The following is an example with an input message:
---
application: "my-app"
version: "1.0"
parts:
- type: "stream"
name: "stream"
fromTopic: "in"
toTopic: "out"
pipeline:
- $s3Attachments:
url: "http://localhost:9000"
attachments: "$attachments"
{
"_id": "87AF18F1-40FB-4C1E-9EE1-2A51927B5A4A",
"attachments": [
{
"bucket": "my-bucket",
"key": "com2012_0429nl01.pdf",
"x-my-header": "value"
},
{
"bucket": "my-bucket",
"key": "com2012_0444nl01.pdf"
},
{
"bucket": "my-bucket",
"key": "com2012_0445nl01.pdf"
},
{
"bucket": "my-bucket",
"key": "com2012_0448nl01.pdf"
}
]
}
$s3Csv
With this extension stage you can consume a CSV-file that resides in an S3-bucket. The lines are emitted as individual JSON messages. The first line will be used for the field names of the messages. The mandatory fields are bucket
and key
, which are the name of the bucket and the object key respectively. The optional field separator
has the default value "\t". You must ensure the proper credentials are available, either as an IAM-role or environment variables.
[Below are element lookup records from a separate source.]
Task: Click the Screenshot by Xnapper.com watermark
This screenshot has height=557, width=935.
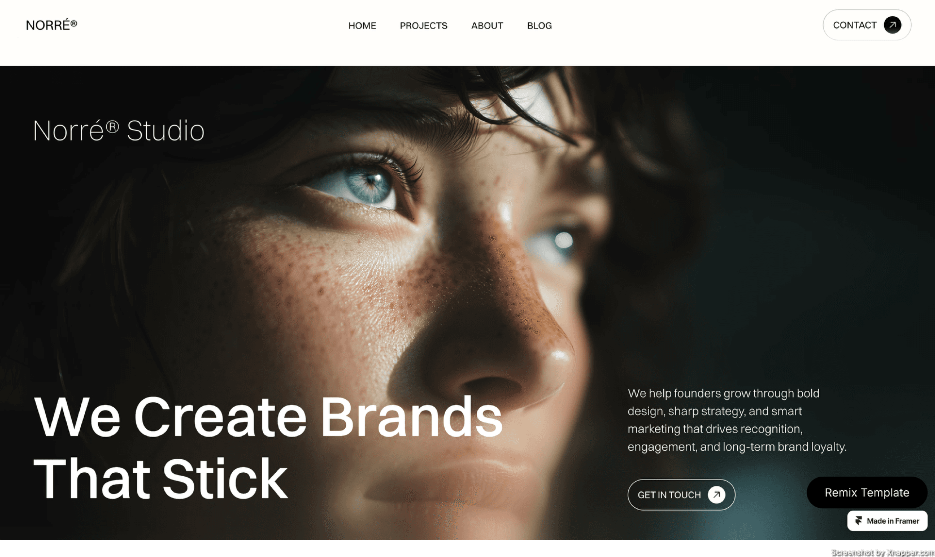Action: point(883,552)
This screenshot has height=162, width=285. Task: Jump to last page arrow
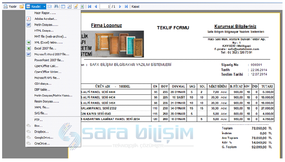pos(126,6)
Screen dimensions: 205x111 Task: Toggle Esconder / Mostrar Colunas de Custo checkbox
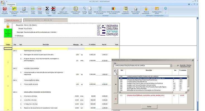click(178, 66)
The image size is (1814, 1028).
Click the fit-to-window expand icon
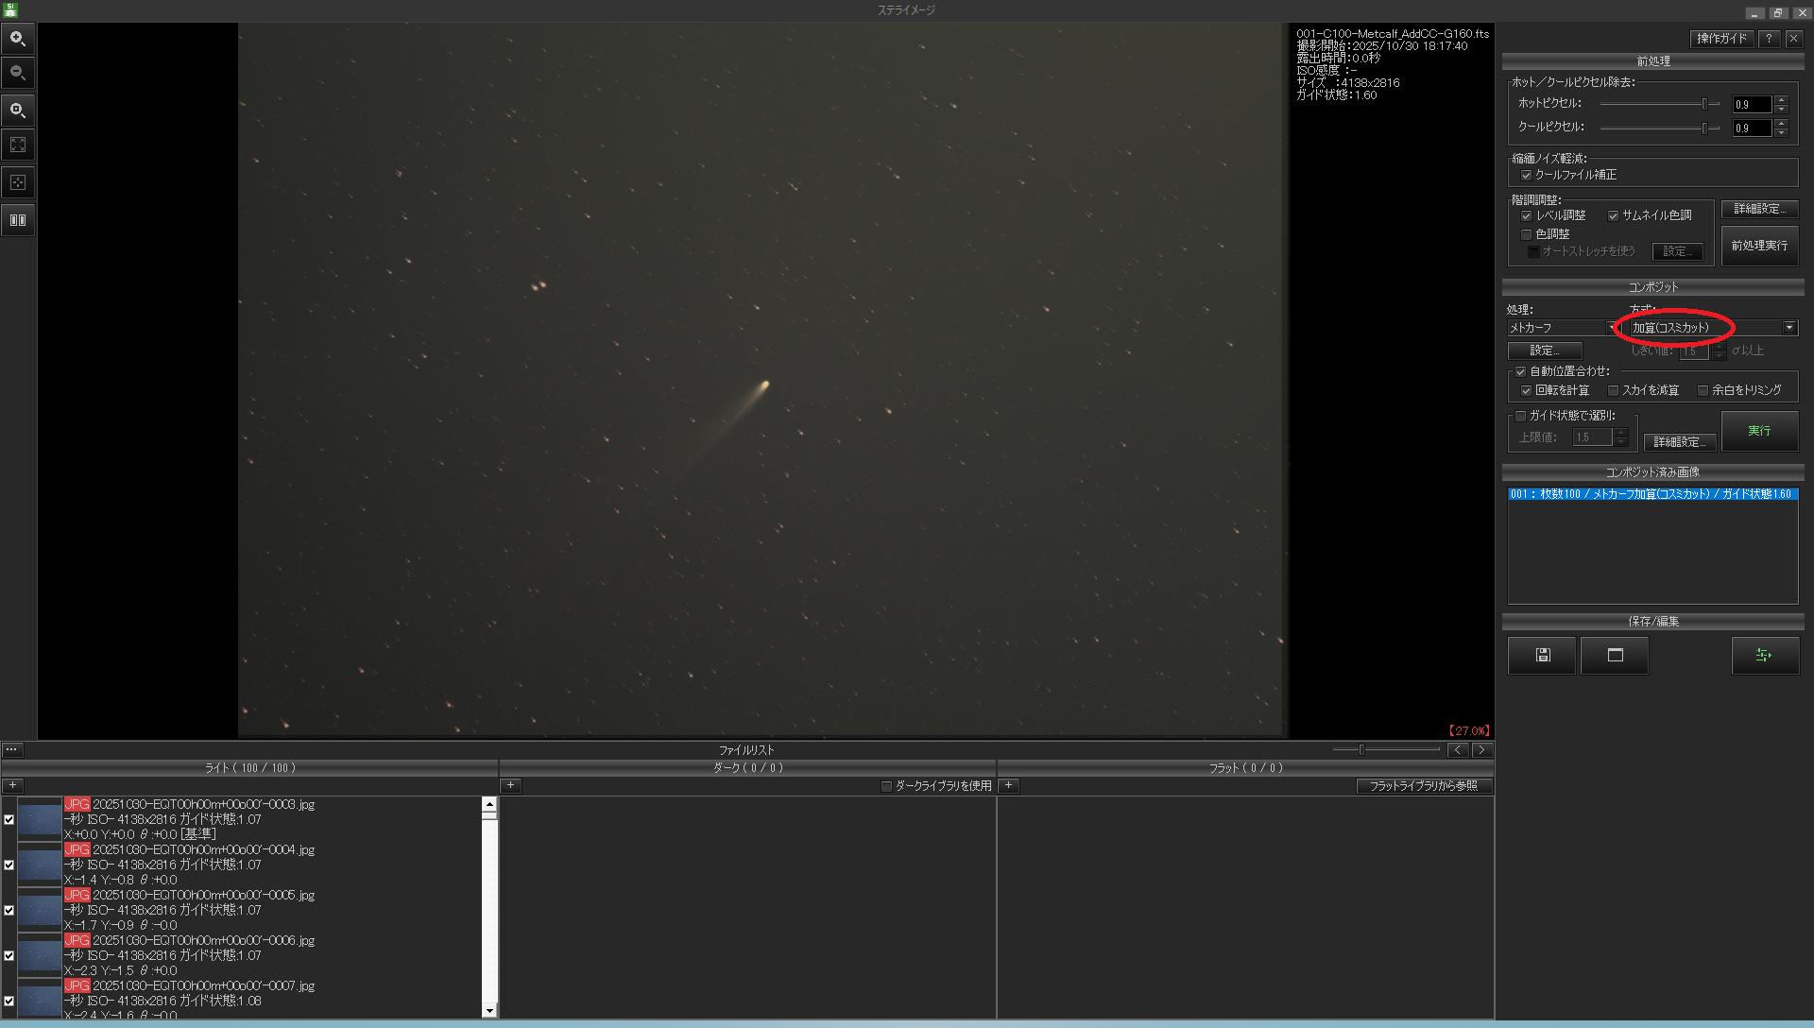(18, 146)
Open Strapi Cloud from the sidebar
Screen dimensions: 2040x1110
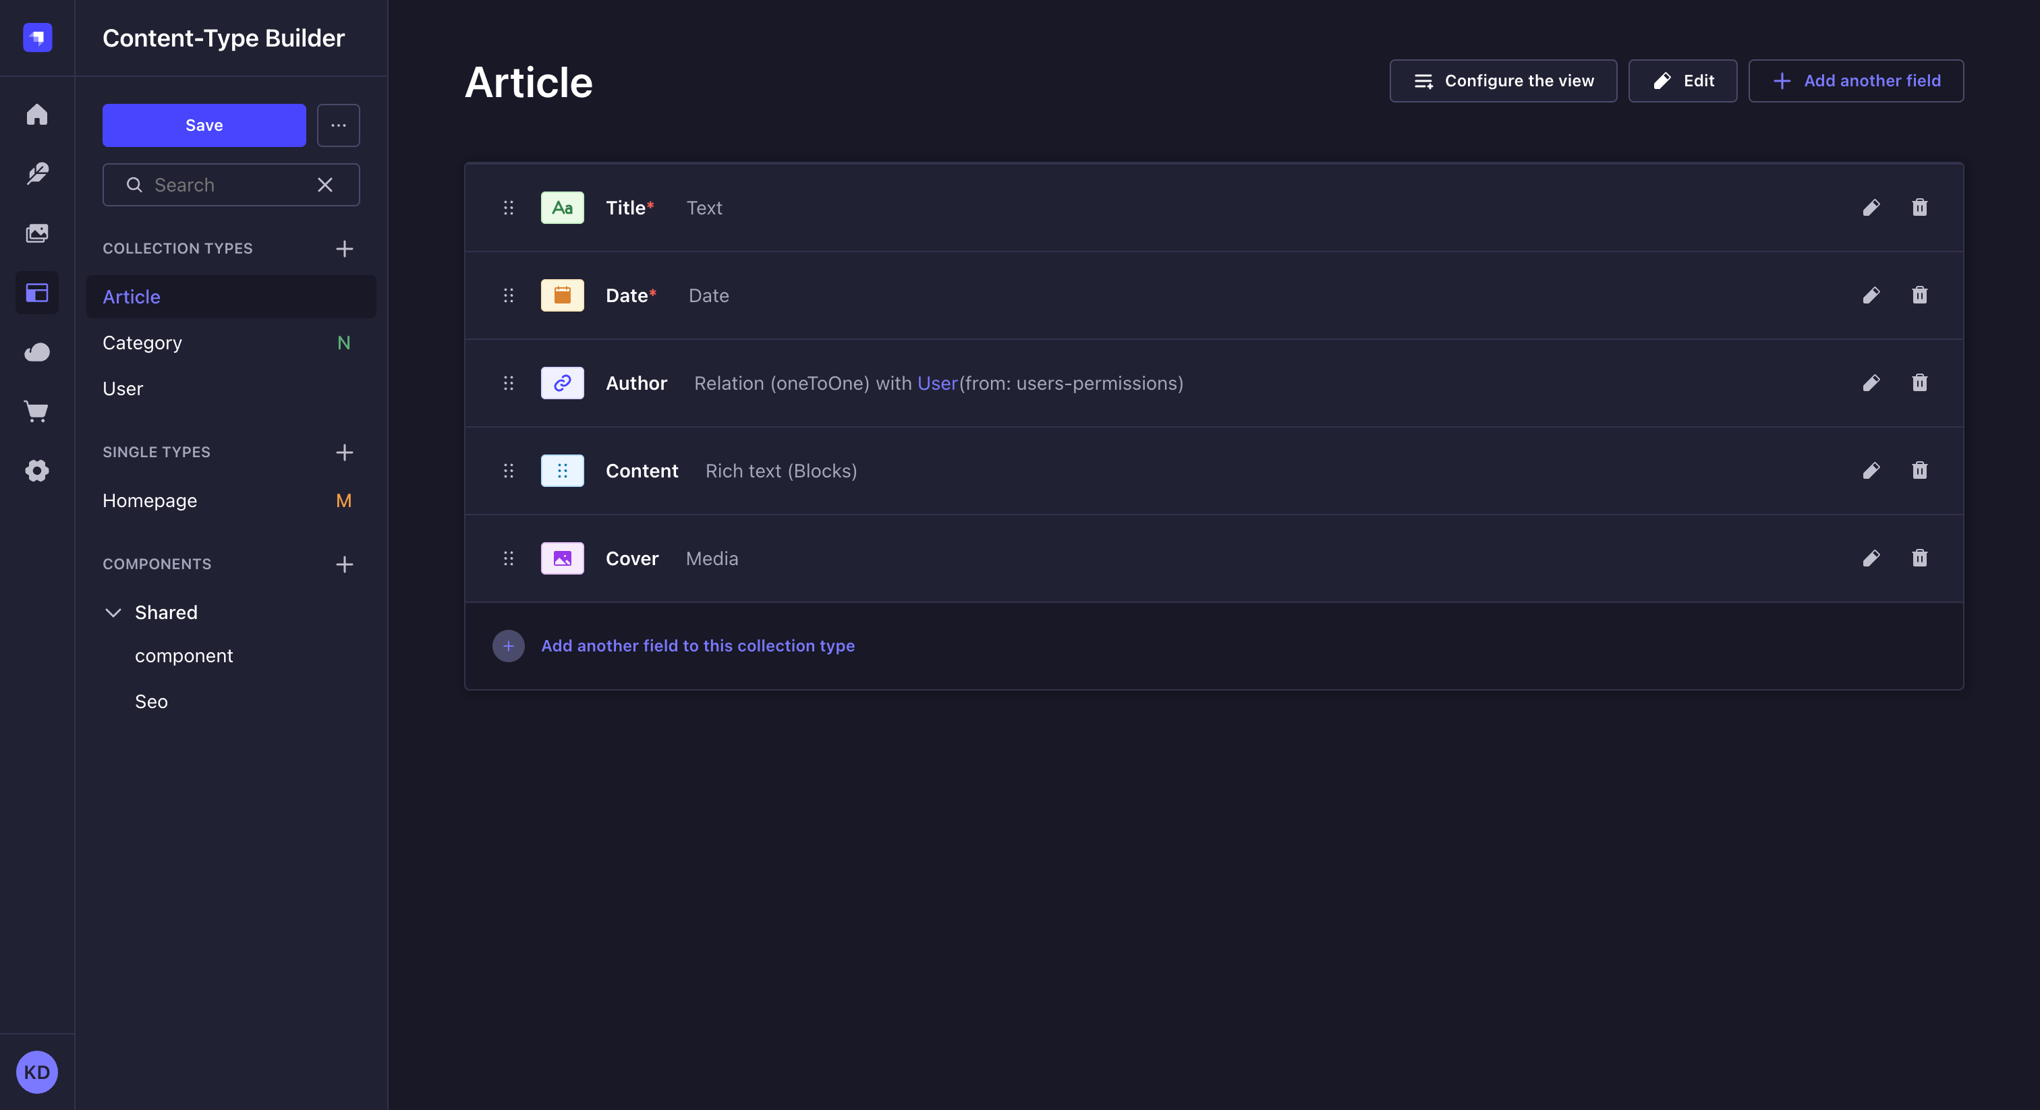pos(36,352)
The following example consumes a topic that receives all kinds of S3-events. It selects a bucket and the CSV-objects in it.
---
application: "my-app"
version: "1.0"
parts:
- type: "stream"
name: "my-app"
fromTopic: "s3-events"
toTopic: "csv-messages"
pipeline:
- $match:
eventName:
$regex: "/^ObjectCreated:.*$/"
s3.bucket.name: "my-csv-bucket"
s3.object.key:
$regex: "/^.*.csv$/"
- $s3Csv:
bucket: "$s3.bucket.name"
key: "$s3.object.key"
separator: "\t"
$s3Out
This extension stage lets you write individual JSON messages to an S3-bucket. It has only the fields bucket
and key
, which are the name of the bucket and the object key respectively. You must ensure the proper credentials are available, either as an IAM-role or environment variables.
---
application: "my-app"
version: "1.0"
parts:
- type: "stream"
name: "my-stream"
fromTopic: "my-messages"
pipeline:
- $s3Out:
$bucket: "my-bucket"
$key:
$concat:
- "$field1"
- "$field2"
$throttle
With this extension stage you can limit the throughput in a pipeline by setting the maxPerSecond
field. An example:
---
application: "my-app"
version: "1.0"
parts:
- type: "stream"
name: "my-stream"
fromTopic: "my-messages"
pipeline:
- $throttle:
maxPerSecond: 1000
$trace
This extension stage writes all JSON objects that pass through it to the Java logger net.pinctte.mongo.streams
with level INFO
. That is, when the stage doesn't have an expression (set to null
). If you give it an expression, its result will be written to the logger. This can be used for pipeline debugging. This is an example:
---
application: "my-app"
version: "1.0"
parts:
- type: "stream"
name: "my-stream"
fromTopic: "my-messages"
toTopic: "my-messages-filtered"
pipeline:
- $match:
shouldFilter: true
- $trace: null
$unset
In the following example the field myfield
is removed in the output messages.
---
application: "my-app"
version: "1.0"
parts:
- type: "stream"
name: "my-stream"
fromTopic: "my-messages"
toTopic: "my-messages-unset"
pipeline:
- $unset: "myfield"
$unwind
The Boolean extension option newIds
will cause UUIDs to be generated for the output documents if the given array was not absent or empty. If the incoming messages have the values
array, then there will be as many output messages as there are values in that array. For each, the values
field will have the corresponding single value.
---
application: "my-app"
version: "1.0"
parts:
- type: "stream"
name: "my-stream"
fromTopic: "my-messages"
toTopic: "my-messages-unwind"
pipeline:
- $unwind: "$values"
$validate
This extension stage performs validation on the incoming messages with a validator. When it finds errors, the field _error
will be set to true
. The field errors
will then have an array of objects with the field location
, which will be set to the JSON pointer of the validation error. The optional field code
will be set to whatever code the validation condition has defined.
In the following example the presence of the field subobject.myfield
is checked. If it is absent an error entry with the location /subobject
and the code REQUIRED
will be added.
---
application: "my-app"
version: "1.0"
parts:
- type: "stream"
name: "my-validated-messages"
fromTopic: "my-messages"
pipeline:
- $validate:
conditions:
- subobject.myfield:
$exists: true
$code: "REQUIRED"
The value of this stage can also be a filename.